12. Beyond the expert’s report, the Court recorded multiple suspicious circumstances: the stamp papers were purchased from Chennimalai, even though both parties lived and transacted business in Tiruppur. No reason was offered for this irregularity; one stamp paper was purchased in the plaintiff’s name, and the other in the name of her husband, though only the plaintiff was the contracting party; the typing on page two was abruptly cut off mid-line, and the continuation on page three appeared in a different font and alignment, suggesting that the pages were typed separately; PW2, an attesting witness, had signed in two different inks without any satisfactory explanation. The appellate court concluded that the document was fabricated and the plaintiff’s suit was false. The appeal was therefore dismissed with costs.
13. The principal contention of the appellant is that the Courts below failed to properly appreciate the handwriting expert’s report and erred in relying on the same while dismissing the suit. The handwriting expert’s report is marked as Ex.X1. It is an admitted fact that the handwriting expert who authored the report died prior to his examination. To prove the report, the defendants examined D.W.3, who was the junior officer working under the deceased expert and who had actively assisted in the preparation of the said report.

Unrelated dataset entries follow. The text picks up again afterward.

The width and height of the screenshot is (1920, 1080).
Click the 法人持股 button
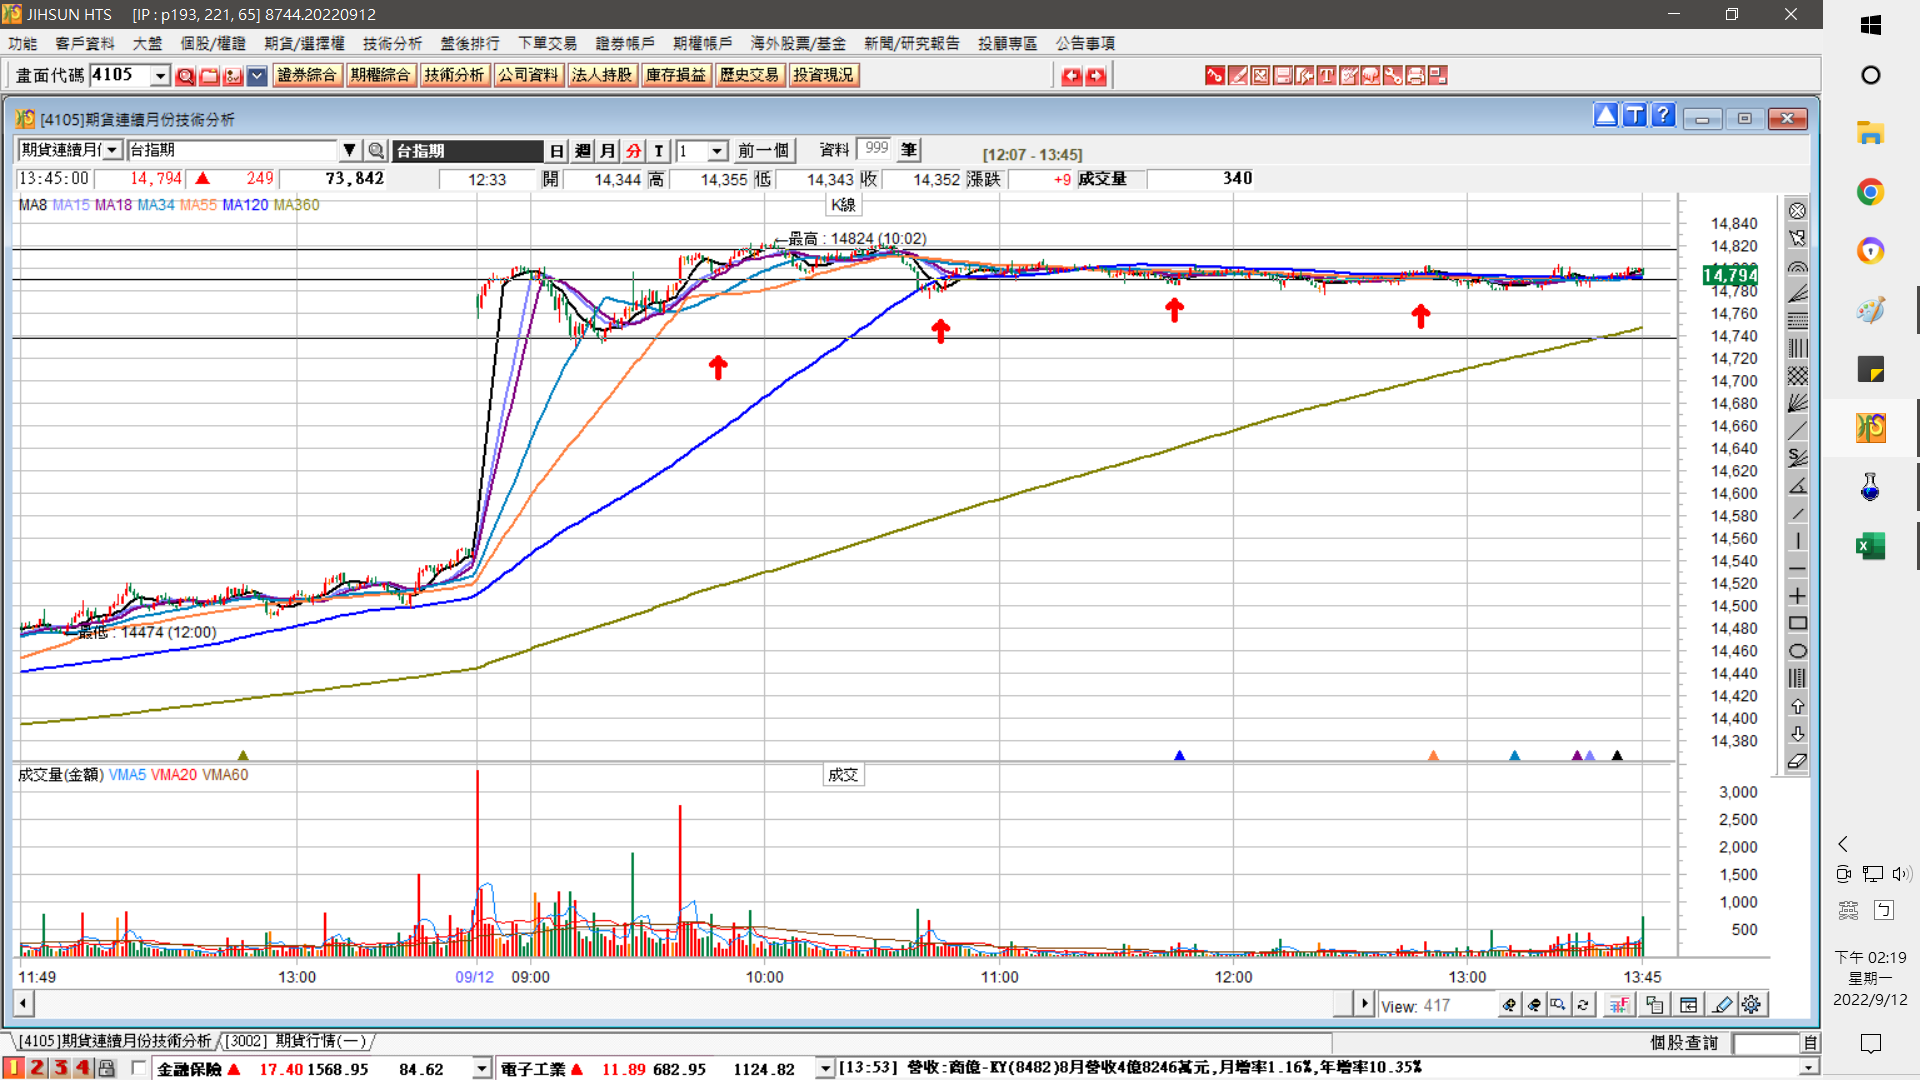[x=602, y=75]
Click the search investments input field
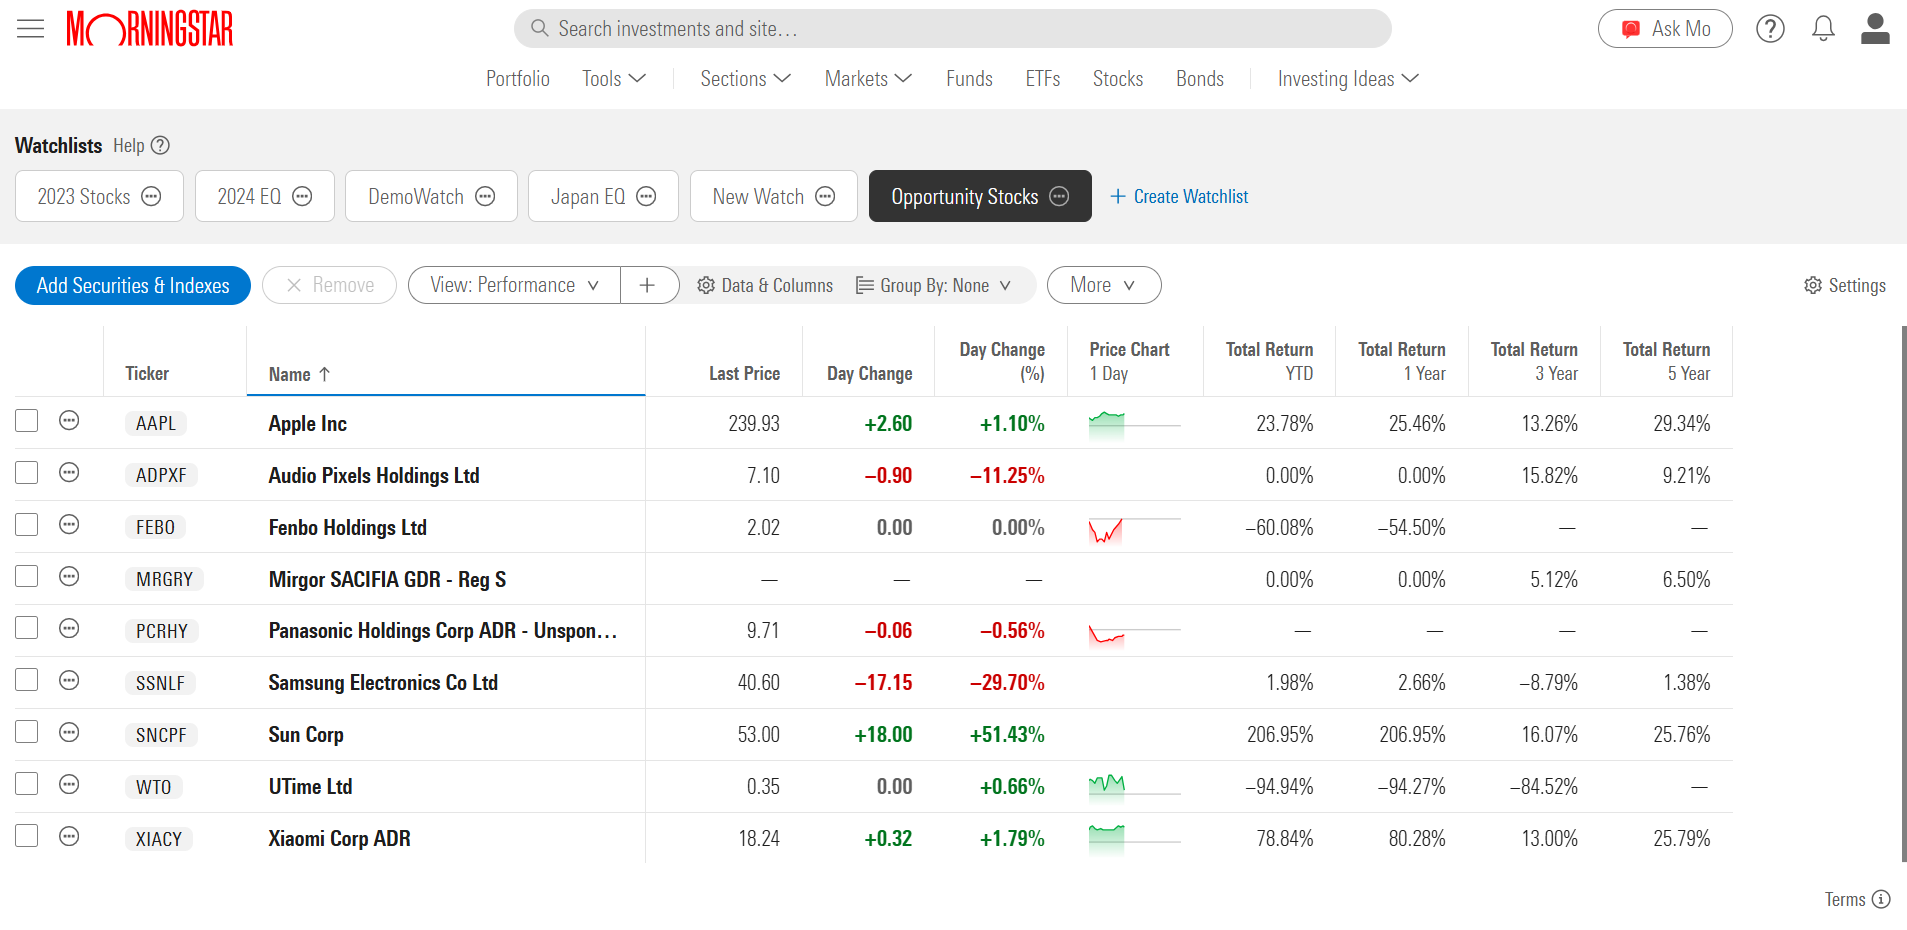The image size is (1907, 930). (x=952, y=28)
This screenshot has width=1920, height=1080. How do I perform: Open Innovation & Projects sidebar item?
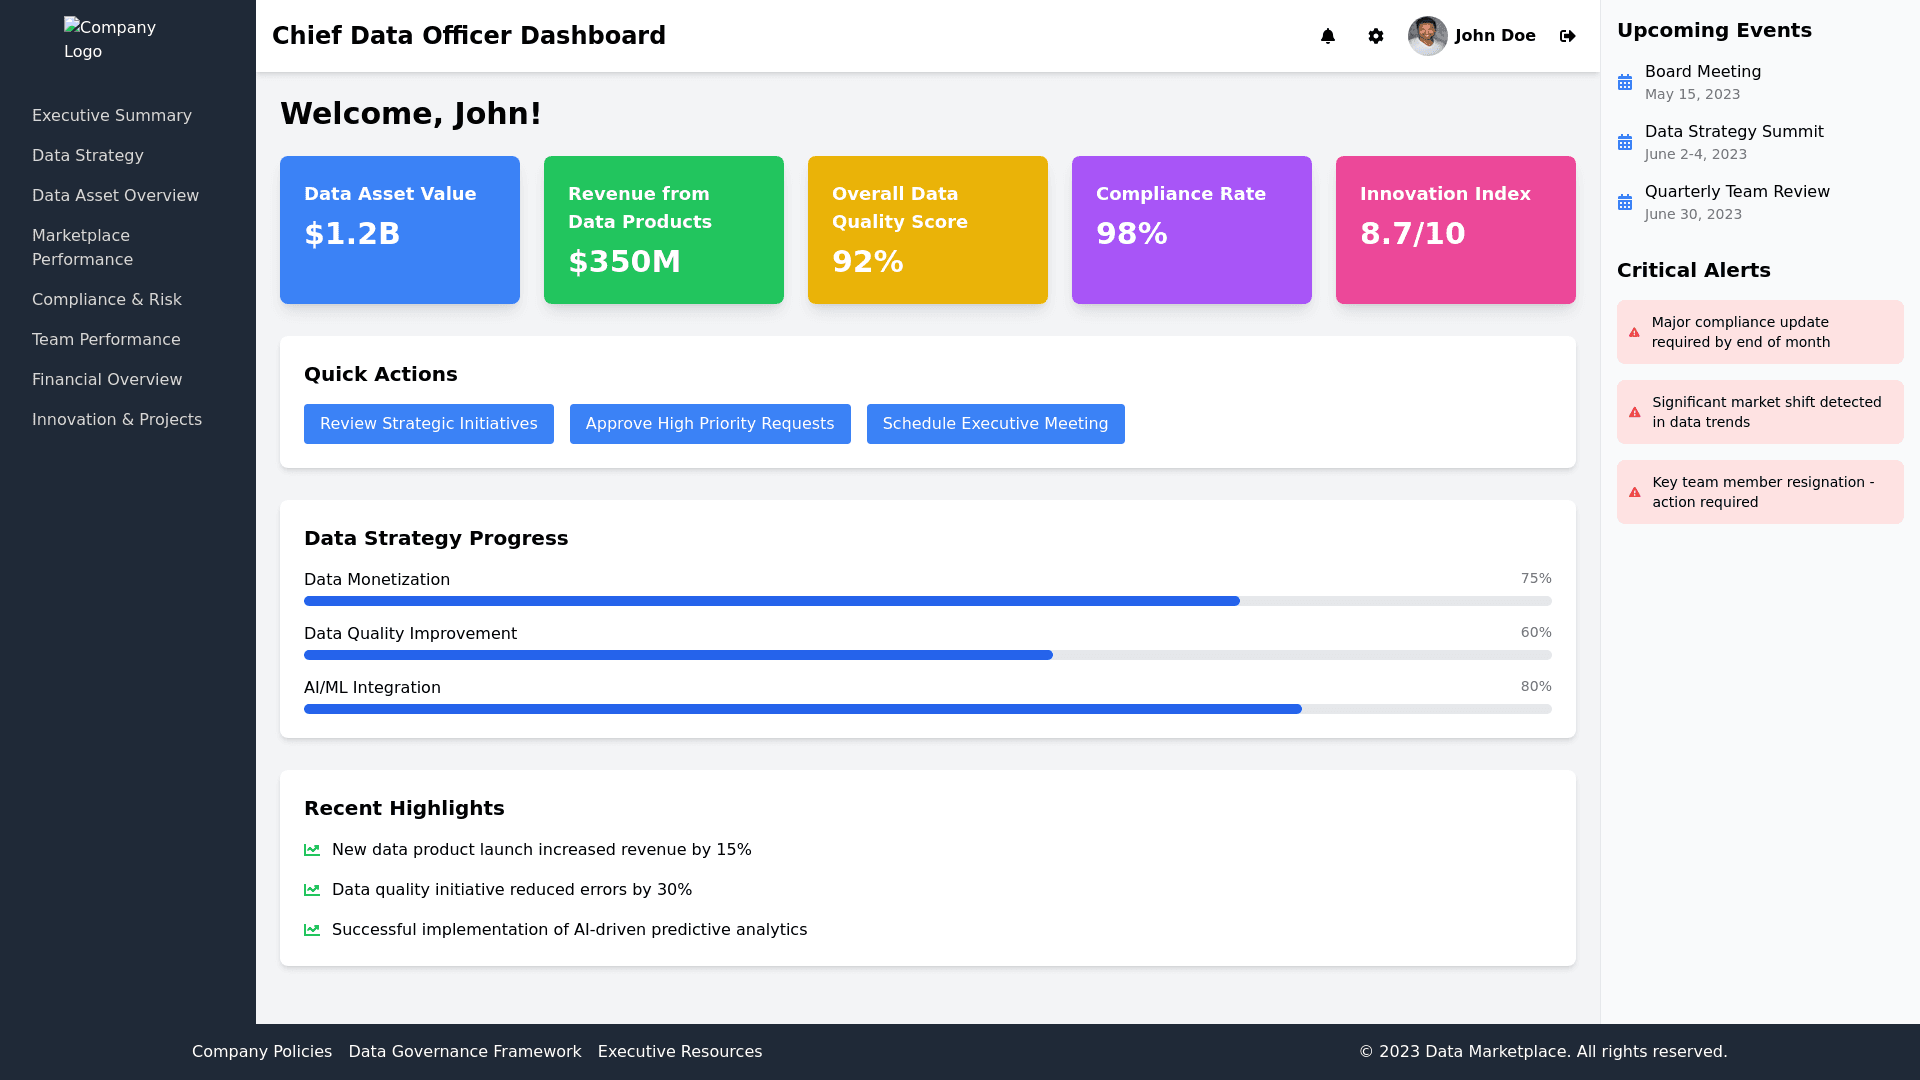point(117,420)
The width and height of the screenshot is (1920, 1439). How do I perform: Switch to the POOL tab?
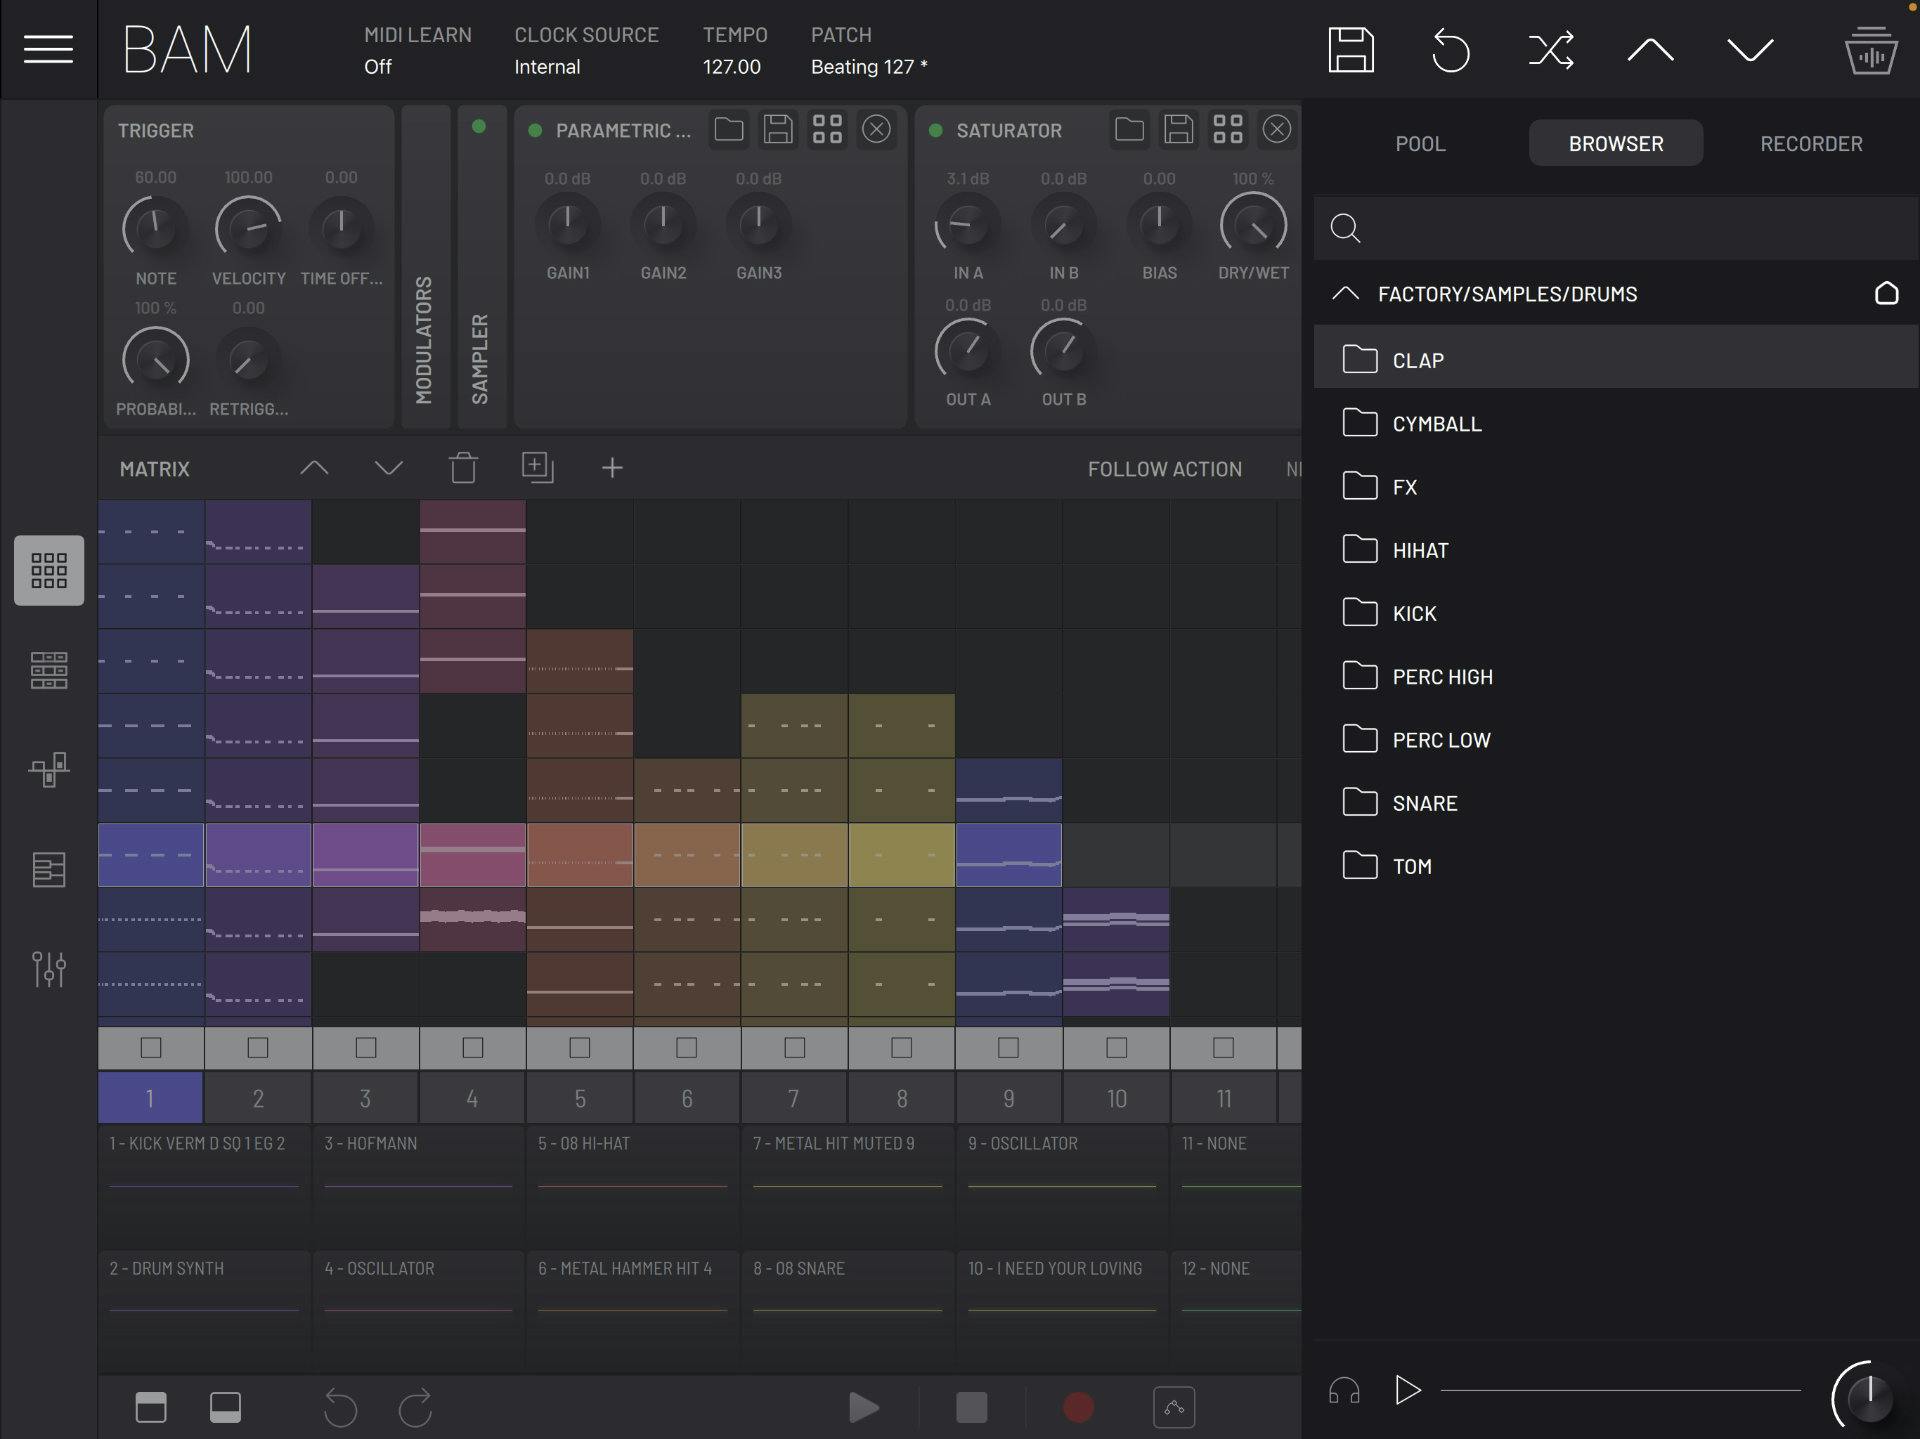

14. The appellant argued that non-examination of the expert who actually prepared the report is fatal to the defence and that the evidence of D.W.3 cannot cure the defect. This Court is unable to accept the said contention. The death of the expert who prepared Ex. X1 is undisputed. The report was prepared by the deceased expert in the normal course of his official duties. Therefore, by virtue of Section 32(2) of the Indian Evidence Act, 1872, the report becomes admissible as a statement made by a deceased person in the discharge of professional duty. Once the statutory requirement is satisfied, the evidence of D.W.3, who had assisted the expert in the preparation of the report, is legally sufficient to speak about the procedure followed and the basis of the opinion.
15. The attack made upon the competence of D.W.3 is also without substance. Nowhere has D.W.3 stated that he is unqualified; on the contrary, he has deposed that he underwent special training in the field of forensic document examination. His evidence, coupled with the admissibility of the expert report under Section 32(2), renders the objection of the appellant untenable.
16. More importantly, the Courts below did not rest their conclusions solely on the expert report. They independently considered the oral evidence, surrounding circumstances, factual inconsistencies, and conduct of the parties. The cumulative factual assessment corroborated the opinion found in Ex.X1, leading both Courts to concurrently hold that Ex.A1 is not a genuine document. Such concurrent findings of fact, rendered after proper evaluation of the evidence, cannot be interfered with in a second appeal unless shown to be perverse or illegal.
17. On a thorough scrutiny of the records, this Court finds no perversity, illegality, or misapplication of law in the reasoning adopted by the Courts below. The appellant has failed to demonstrate how the concurrent findings suffer from any error warranting interference under Section 100 CPC. As the findings are based on evidence and are neither arbitrary nor unreasonable, no substantial question of law arises for consideration in this Second Appeal.
18. In view of the above discussion, the Second Appeal stands dismissed at the stage of admission itself. There shall be no order as to costs. The connected miscellaneous petition, if any, is closed.